Josh Andrew Lerner. Born in Ann Arbor,
Michigan, USA on August 28, 1978. Moved to Gettysburg, Pennsylvania
for a bit, then settled down in Baltimore, Maryland at age
4. I ended up lingering in Baltimore for 14 years, before
departing in 1996 for Wesleyan University, in Connecticut.
At Wesleyan, I explored the reaches of a fine liberal arts
education, but perhaps learned the most by engaging in creative
student activism. After spending half of 1999 in Melbourne,
Australia, I finished my degree in 2000, and swore that I
was done with school for good.
Anxious to delve into practical work and
leave the continent, I signed up for the Peace Corps, in Slovakia.

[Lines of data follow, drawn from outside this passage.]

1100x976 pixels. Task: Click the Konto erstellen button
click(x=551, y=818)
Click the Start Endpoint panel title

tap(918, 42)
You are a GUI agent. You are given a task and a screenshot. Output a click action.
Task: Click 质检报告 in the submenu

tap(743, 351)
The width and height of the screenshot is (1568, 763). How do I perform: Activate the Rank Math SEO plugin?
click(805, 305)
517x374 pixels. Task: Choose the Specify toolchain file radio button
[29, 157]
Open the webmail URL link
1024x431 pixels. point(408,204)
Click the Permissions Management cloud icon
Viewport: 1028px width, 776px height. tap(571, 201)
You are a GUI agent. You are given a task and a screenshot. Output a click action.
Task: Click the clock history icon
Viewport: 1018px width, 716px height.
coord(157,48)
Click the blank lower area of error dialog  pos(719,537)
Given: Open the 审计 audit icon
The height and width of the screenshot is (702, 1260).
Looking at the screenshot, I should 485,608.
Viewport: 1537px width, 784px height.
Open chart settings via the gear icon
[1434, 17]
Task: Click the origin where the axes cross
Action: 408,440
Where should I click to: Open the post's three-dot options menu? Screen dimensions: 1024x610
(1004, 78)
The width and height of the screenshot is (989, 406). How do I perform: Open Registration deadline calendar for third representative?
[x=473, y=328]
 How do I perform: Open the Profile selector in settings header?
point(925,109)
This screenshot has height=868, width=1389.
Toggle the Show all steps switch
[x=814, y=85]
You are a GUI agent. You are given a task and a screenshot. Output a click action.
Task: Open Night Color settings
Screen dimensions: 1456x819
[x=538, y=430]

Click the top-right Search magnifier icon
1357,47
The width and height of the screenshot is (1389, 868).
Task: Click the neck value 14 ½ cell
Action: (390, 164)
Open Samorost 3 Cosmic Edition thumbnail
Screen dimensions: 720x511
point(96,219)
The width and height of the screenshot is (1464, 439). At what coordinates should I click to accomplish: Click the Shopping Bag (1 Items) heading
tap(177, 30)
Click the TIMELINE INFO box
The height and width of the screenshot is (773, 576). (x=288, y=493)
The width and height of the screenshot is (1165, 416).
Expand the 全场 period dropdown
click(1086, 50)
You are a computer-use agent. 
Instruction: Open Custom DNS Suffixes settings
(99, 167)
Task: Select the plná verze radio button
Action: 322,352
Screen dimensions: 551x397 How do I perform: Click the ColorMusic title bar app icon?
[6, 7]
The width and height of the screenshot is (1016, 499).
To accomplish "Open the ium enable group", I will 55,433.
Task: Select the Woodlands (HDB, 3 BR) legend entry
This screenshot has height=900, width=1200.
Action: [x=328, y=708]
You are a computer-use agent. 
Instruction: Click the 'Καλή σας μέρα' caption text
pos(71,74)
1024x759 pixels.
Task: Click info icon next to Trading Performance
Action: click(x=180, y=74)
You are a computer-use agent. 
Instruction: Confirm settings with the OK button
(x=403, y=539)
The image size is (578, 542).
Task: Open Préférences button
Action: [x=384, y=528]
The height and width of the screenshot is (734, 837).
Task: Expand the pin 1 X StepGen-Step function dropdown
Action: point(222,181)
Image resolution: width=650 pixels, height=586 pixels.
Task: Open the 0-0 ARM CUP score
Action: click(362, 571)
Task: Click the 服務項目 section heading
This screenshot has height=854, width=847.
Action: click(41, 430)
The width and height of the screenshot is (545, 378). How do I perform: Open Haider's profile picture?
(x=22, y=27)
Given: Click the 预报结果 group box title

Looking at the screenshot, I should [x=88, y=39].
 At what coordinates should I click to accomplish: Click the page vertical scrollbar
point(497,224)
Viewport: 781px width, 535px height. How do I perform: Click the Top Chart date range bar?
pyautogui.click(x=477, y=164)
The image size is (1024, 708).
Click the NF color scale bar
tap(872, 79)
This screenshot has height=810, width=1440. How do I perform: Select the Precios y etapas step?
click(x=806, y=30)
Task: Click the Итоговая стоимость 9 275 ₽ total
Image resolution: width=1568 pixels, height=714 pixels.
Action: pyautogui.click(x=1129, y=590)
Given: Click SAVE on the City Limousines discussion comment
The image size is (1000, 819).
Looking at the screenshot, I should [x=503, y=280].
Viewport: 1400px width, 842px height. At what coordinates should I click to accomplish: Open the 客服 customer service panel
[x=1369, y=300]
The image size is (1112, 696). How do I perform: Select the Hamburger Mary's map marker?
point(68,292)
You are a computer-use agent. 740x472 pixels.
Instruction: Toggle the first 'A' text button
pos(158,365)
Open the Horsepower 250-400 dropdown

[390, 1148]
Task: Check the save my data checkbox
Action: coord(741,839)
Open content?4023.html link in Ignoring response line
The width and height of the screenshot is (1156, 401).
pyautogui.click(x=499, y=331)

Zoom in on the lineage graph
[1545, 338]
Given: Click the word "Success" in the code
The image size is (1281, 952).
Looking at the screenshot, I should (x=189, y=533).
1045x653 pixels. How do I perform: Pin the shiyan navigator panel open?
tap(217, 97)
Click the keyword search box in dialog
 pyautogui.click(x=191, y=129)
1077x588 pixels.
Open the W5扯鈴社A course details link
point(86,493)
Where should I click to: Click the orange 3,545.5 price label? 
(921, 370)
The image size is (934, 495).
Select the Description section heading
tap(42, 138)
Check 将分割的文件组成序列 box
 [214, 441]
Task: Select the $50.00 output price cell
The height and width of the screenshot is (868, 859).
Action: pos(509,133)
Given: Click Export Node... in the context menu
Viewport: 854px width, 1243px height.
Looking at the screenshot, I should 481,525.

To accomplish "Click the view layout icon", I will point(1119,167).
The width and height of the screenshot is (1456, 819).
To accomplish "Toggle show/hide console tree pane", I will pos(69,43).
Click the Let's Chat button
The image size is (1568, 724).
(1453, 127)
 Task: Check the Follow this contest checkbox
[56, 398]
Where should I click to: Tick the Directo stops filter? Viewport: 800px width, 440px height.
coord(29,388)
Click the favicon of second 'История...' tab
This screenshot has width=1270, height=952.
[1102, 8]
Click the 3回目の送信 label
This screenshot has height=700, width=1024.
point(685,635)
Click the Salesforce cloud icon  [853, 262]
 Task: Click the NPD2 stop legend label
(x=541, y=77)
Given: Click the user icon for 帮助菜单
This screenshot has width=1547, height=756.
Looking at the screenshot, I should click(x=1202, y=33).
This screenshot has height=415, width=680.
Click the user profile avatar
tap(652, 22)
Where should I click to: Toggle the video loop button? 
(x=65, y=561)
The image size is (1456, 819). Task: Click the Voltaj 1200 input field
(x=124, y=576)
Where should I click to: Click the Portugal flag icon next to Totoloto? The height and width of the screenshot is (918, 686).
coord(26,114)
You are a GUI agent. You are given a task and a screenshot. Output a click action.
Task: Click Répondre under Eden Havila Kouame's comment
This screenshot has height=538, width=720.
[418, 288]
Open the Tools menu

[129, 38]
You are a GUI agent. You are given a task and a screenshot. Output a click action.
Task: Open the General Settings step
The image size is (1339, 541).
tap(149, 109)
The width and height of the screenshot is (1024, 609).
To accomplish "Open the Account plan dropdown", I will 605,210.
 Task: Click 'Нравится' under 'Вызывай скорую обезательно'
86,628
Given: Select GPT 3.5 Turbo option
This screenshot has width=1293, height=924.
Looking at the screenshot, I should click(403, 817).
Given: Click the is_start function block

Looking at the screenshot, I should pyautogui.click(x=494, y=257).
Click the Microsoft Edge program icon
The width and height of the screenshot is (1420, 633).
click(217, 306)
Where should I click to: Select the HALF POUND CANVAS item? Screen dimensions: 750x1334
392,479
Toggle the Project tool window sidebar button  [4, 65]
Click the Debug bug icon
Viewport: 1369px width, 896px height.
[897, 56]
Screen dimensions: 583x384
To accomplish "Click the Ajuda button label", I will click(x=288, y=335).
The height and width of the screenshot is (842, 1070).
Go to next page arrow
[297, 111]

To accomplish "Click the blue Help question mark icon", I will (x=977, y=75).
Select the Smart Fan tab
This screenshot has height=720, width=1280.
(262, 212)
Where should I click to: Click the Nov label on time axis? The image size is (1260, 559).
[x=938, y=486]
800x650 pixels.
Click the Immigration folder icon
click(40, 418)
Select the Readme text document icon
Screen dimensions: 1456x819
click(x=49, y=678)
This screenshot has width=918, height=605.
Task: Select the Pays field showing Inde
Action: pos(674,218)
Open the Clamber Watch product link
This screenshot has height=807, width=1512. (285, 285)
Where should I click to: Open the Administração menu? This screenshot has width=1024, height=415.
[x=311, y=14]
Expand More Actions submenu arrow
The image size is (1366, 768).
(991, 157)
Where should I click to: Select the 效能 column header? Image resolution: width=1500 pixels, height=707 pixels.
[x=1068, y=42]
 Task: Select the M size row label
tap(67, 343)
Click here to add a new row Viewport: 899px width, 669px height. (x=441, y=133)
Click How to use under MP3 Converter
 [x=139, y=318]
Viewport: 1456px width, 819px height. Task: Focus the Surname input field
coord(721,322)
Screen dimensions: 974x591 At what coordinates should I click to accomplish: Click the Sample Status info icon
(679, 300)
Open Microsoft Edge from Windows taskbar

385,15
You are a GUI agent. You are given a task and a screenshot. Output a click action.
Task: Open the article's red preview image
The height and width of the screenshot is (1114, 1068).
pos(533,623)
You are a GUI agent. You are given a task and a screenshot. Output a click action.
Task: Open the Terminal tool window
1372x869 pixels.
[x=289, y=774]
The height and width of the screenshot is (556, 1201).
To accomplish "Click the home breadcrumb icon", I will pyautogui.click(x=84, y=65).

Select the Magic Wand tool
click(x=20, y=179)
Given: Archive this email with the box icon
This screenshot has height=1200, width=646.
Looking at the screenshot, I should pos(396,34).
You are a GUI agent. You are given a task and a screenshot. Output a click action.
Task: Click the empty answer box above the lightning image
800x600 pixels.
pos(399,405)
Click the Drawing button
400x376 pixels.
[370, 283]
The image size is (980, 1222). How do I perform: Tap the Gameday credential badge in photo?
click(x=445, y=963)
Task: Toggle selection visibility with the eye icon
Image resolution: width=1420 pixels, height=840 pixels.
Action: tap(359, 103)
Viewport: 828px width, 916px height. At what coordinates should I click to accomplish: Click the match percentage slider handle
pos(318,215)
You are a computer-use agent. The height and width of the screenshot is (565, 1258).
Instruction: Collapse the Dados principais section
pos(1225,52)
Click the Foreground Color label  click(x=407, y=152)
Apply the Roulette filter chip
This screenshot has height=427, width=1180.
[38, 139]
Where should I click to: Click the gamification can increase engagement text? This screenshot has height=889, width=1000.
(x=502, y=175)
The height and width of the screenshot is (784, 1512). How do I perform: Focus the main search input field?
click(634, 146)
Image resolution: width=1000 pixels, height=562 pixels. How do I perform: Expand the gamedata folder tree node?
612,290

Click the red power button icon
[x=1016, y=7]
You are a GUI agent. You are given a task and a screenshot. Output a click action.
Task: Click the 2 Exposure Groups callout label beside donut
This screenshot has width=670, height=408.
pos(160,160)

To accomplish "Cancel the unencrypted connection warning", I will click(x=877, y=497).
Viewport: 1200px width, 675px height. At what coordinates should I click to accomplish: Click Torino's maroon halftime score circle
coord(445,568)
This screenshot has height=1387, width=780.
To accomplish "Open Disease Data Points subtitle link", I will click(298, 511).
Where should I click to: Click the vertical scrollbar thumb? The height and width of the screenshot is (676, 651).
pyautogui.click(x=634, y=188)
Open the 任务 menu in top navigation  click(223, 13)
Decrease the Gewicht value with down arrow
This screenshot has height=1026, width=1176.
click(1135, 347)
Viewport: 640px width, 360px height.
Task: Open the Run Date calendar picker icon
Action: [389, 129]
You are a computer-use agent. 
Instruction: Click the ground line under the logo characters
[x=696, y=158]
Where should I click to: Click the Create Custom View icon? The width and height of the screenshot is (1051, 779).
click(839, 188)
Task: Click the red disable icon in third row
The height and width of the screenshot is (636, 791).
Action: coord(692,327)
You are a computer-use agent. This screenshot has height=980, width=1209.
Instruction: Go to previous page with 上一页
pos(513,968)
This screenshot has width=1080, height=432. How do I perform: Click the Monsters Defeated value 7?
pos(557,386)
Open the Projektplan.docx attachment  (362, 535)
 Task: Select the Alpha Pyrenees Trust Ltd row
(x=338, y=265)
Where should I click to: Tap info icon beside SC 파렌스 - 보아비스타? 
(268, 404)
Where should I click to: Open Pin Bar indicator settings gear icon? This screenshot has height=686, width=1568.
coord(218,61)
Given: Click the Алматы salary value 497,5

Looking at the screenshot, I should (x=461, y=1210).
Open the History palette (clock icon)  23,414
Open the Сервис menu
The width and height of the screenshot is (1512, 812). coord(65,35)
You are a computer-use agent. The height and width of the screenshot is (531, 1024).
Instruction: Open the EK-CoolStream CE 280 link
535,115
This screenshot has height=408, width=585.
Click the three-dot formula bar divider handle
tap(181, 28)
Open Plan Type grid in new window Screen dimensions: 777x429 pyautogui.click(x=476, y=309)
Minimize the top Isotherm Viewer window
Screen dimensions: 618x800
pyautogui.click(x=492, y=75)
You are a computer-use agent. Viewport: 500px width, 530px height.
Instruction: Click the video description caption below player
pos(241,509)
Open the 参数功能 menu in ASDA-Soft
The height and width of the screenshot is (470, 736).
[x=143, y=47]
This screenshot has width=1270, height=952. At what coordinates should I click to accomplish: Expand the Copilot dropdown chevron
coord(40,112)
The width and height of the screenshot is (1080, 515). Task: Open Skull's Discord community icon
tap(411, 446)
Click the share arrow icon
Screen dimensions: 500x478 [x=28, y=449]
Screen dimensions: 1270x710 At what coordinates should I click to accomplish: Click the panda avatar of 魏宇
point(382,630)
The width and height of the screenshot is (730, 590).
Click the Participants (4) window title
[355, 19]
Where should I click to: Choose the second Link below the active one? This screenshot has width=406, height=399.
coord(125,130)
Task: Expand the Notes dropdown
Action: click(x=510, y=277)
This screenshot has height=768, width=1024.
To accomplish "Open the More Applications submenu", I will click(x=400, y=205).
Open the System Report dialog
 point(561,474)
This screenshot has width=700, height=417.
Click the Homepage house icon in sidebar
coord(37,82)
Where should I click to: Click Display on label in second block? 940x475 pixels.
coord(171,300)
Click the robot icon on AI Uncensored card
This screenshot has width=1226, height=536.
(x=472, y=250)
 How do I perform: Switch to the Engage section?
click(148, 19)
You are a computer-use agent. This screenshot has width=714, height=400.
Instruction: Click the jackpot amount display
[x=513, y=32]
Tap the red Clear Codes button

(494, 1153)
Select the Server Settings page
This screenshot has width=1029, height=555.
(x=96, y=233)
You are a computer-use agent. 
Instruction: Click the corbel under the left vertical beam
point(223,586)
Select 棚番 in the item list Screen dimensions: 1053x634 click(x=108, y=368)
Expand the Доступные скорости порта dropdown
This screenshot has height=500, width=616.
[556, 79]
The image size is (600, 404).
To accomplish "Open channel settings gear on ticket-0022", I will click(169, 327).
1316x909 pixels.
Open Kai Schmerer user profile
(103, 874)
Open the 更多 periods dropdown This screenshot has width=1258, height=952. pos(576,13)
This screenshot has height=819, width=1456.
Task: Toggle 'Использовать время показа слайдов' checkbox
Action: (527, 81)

I lived in the city of Košice for
the next two years, working with a development NGO called
ETP Slovakia and a variety of community groups involved in
student, environmental, and Romany issues. Working in the
development industry and alongside extreme racism and poverty
led me to question my understanding of community development
and my role as an activist. I ended up learning Slovak (and
even improving my Spanish), but most of all, I learned how
much I still didn't know.
Peace Corps left Slovakia in the summer
of 2002, and so did I. Next stop was Toronto, where, despite
my earlier swearing, I returned to school for a Masters in
Urban Planning at the University of Toronto. Looking for more
practical training and theoretical grounding, I ended up getting
more than I bargained for. Although I initially wanted to
be an environmental planner, over the course of two highly
politicizing years I became more interested in transformative
political, social, and economic change, especially in the
form of popular education and participatory budgeting. After
much learning, large quantities of roti, and many extended
trips to New York, I finished my degree and departed Toronto.
In the summer of 2004, Renate and I moved
into a new apartment in Brooklyn. The next day we vacated
it (leaving subletters behind), in favor of a year
of traveling, studying, working, and living in Latin America,
the last six months in Rosario, Argentina. If Toronto politicized
me, Latin America helped me better understand how political
engagement works, doesn't work, and might work. Not coincidentally,
it also encouraged me to pursue a PhD in Politics, focusing
on participatory democracy, at The New School University in
New York, starting September 2005.
So where does that leave me? I can often
be found enjoying peculiar music, movies, books, and friends.
I tend to move around by bike or foot, although I'll opt for
trams, buses, or trains when the distance grows long. I live
to eat and love to cook, more
or less vegan. Despite trying to quit various times, I still
find myself avidly following sports, mostly baseball and basketball.
I enjoy learning languages, although Spanish has now replaced
Slovak. And yes, I probably spend too much time in front of
the computer, but I try to escape to bustling public spaces
or the middle of nowhere whenever possible. For example, now.